Instructions for the task:
Check each line of the material for the string "agent", and copy the lines that have it.

◇ ◇ ◇ ◇

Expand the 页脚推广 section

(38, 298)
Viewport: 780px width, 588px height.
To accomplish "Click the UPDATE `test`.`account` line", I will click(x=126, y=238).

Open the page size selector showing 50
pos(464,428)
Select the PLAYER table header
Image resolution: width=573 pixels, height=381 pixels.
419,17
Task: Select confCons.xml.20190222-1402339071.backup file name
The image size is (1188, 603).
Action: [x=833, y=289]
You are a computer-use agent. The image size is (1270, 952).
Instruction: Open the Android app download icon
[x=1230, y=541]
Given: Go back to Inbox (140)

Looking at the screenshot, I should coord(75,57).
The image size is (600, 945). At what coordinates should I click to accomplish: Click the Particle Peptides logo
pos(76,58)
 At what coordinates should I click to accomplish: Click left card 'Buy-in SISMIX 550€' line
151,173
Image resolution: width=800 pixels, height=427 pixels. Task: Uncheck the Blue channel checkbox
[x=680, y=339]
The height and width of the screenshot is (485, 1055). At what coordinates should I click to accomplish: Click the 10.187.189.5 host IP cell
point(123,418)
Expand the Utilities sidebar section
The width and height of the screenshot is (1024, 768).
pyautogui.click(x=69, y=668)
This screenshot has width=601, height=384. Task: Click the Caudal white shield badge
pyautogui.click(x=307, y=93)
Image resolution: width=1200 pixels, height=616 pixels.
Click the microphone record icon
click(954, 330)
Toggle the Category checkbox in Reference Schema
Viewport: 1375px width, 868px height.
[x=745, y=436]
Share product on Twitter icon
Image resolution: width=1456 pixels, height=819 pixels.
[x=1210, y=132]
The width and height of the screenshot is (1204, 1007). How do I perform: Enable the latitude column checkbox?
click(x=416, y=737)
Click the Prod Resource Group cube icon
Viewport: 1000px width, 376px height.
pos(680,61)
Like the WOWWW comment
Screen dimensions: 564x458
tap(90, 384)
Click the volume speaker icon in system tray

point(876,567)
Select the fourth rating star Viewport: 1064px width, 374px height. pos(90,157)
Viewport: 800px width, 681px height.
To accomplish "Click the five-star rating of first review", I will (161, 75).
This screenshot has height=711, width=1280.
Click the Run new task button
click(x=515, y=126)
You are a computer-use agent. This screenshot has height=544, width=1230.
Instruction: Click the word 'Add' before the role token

◇ ◇ ◇ ◇

Output of the exercise:
You are a computer-use agent. The image size is (1270, 952).
You are a computer-use agent. This screenshot has height=544, width=1230.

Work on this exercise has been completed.